Avoiding undefined port state upon reboot

I’ve found that some/all of my output ports are in an undefined state upon reboot. I plan to solve this with an external pulldown resistor, but I’m wondering, does that mean I should use ResistorMode.None when initializing the port?

Is there a better way to accomplish this?

There is no direct answer fro this question. It depends on what is connected to the pin. ResistorMode.None or other wouldn’t matter.

I’ve got a BJT connected to the port, and to that I’ve got an SSR (phototriac) driving a solenoid. I’ll eventually have 16 of these, and if they all switched on for a few seconds, and then off, the results could be… well… spectacular :slight_smile:

is your question that you want to know how to define an outputport, when you have external physical pulldown resistors? In that case, yes, you shouldn’t define it with internal pullup/down.
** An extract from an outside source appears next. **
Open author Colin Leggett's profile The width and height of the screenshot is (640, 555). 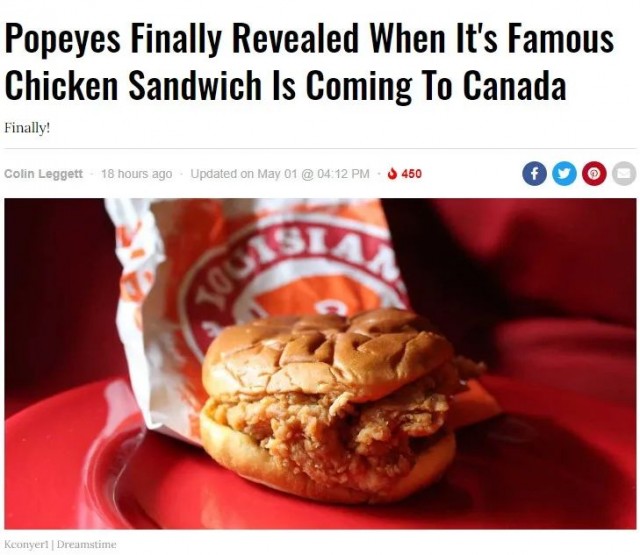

And yes, this is the right approach where you must force a specific configuration when you start a device. That way you control what the uC sees at start time and you control what the connected peripherals do at that time.

Right, it’s important that the outputs stay LOW at boot time. Something like this ought to work?

Yes that should do it.

I was just browsing through, thought i’d mention - Looking at your diagram there is no point in connecting the collector of Q2 to 5V - The voltage at the emitter will always be base voltage - voltage drop, no matter the voltage at the collector. If you do want to amplify the voltage, you want to connect your device between the collector and Vcc, which is what I’m guessing you wanted to do, otherwise you can stick with 3v3.

Also currently this will act as a current source, which might cause problems.

Indeed. This ought to be much better. Thanks for the good catch.

… but it doesn’t. The output still goes high upon reboot. Should I be using a different value for the pulldown resistor?

Godefroi,

What you need to do is put a scope on the output of the FEZ when it’s rebooted, work out what’s the voltage of an undefined pin upon reboot. Now what you have is a potential divider, where some of the voltage is dissipated across a pulldown resistor, and the rest across base emitter junction of the transistor.

What you now need to work out is the maximum voltage you can affoard across the transistor without triggering the circuit, and work out the two resistor values (keep in mind on resistance of the transistor and resistor value tolerance), for the base and the pulldown.

What you want is for the voltage on reboot to be below the threshold that triggers the circuit, and the voltage on pin high to be above.

Another thing you could do is just slap a PNP transistor from the pin to ground, that is connected to a “Ready” pin, that turns on when the chip finished initialising. That would pull all those pins down hard on reboot.

Or you could use a zener diode to do the same job.

Another idea - have a common terminal for all of the outputs that you need low on reboot - and have that activated with a single FET, running off a “Ready” pin on the micro.

I ended up solving the problem by driving the outputs with a 74HC595 shift register instead of from pins directly… since the /OE pin (output enable, active low) gets pulled up as well, nothing gets output until I’m good and ready.

Yeah I was thinking shift register but I wasn’t sure of your exact requirements :slight_smile:

Why don’t you drive the Optocoupler LED directly from the Fez output pin? According to the specs it can source 4mA - which should be enough to drive a LED on the optocoupler (usually less than 1mA required via resistor).

The pin would need to be “really high” to switch on - not just floating or weak pull-up - so it should stay off unless the pin is pulled high by the program.

What do the others think? Is this safe?

I’m using the Sharp PR26MF12NSZF solid-state relay: http://media.digikey.com/pdf/Data%20Sheets/Sharp%20PDFs/PR26,36MF1xNSZ.pdf

Sharp recommends driving with at least 2x the minimum trigger current, which is either 10mA for rank 1 devices, or 5mA for rank 2 devices. My devices are rank 2, so based on the table on page 9 of the datasheet, Sharp recommends driving with between 10mA and 15mA. Rank 1 devices they recommend between 20mA and 25mA.

The maximum forward current on these things is actually 50mA. (!!!)

I don’t know why they’re such high-current, but there you go.